Swiss botanists have collected and dried plants with flowers and fruits intact for over two hundred years. Now, many of those plants are an excellent scientific resource stored in the combined herbaria of ETH and the University of Zürich. Reviewing every one of the tens of thousands of specimens by hand is impractical. Lindsey and Matteo created a model to detect 1) if a plant specimen in the family Brassicacea had flowers or fruits and 2) count the number of flowers or fruits. With this information and the date the plant was collected combined, modern botanists can measure how flowering times have changed since the early 1800s.

CrystalsFirst - Protein crystal detection

Students: Claudio Cunha, Linda Wymann

Final project CrystalsFirst

CrystalsFirst GmbH is a biopharmaceutical start-up that combines machine learning with their proprietary lab technology to design new drugs. New medicine is created by finding new protein structures which in turn can be achieved by crystallizing these proteins. Currently, a crystallographer at CrystalsFirst GmbH manually screens thousands of well-images to find exactly these crystals. They occur rarely and the work is tedious and time-consuming. The goal of Linda Wymann and Claudio Cunhia was to train a deep neural network to learn to differentiate between crystal and non-crystal images and thereby decrease the manual labor at the company. The final model was able to predict 9 out of 10 images correctly as crystals and always correctly interpreted the non-crystal images on the test set. The model will be implemented into the Google Cloud AI Platform and improve the work efficiency at the company. CrystalsFirst GmbH will be able to further improve and train the model by using the code provided to them.

Yamo - Make babies and parents happy

Students: Gianluca Badjan, Matthias Weber

Final project Yamo

Predicting customer churn is key for improving customer retention and revenues while keeping the overall customer acquisition costs down. Yamo is a startup providing healthy organic food for babies and infants delivered at home, through subscriptions (food-as-a-service) or single purchases. Matthias Weber and Gianluca Badjan had the challenge to predict customer churn by applying Machine Learning on sales data while returning insights on what drives churn.
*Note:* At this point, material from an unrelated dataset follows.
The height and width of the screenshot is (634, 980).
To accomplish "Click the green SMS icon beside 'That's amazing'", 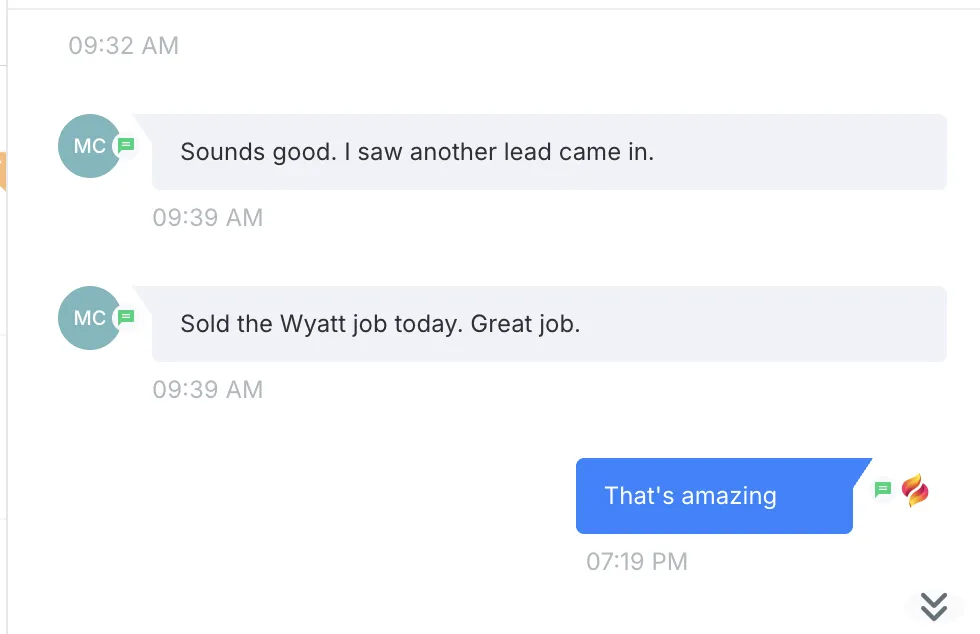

The produced models need further development, especially on integrating new data sources and alternative approaches, in order to enable Yamo to take action customer by customer.

University of Freiburg - I-dental-fication: How to ask a body how old it is

Students: Thomas Oliver, Tomasz Siczek

Final project University of Freiburg

The University of Freiburg has been working on improving the process of Tooth Cementum Annulation (TCA), a method for calculating the age of an individual similar to tree ring counting. The current process involves manually counting hard to see rings in the teeth, a process that takes hours and requires cross-validation. The University tasked Thomas Oliver and Tomek Siczek with seeing if the process could be improved by building a Deep Learning Model. This model would learn from the images and give a result more quickly than a human could. Although the model was not able to be better than a human counter, the students were able to develop a process to create images with just the tooth cementum with 91% accuracy. With better images, the two are confident that using Deep Learning for TCA is an achievable goal.

A big thank you goes out to all partner companies and institutes who have provided us with exciting project ideas and of course to all our students for the great cooperation and the brilliant final results of the projects during the last three months.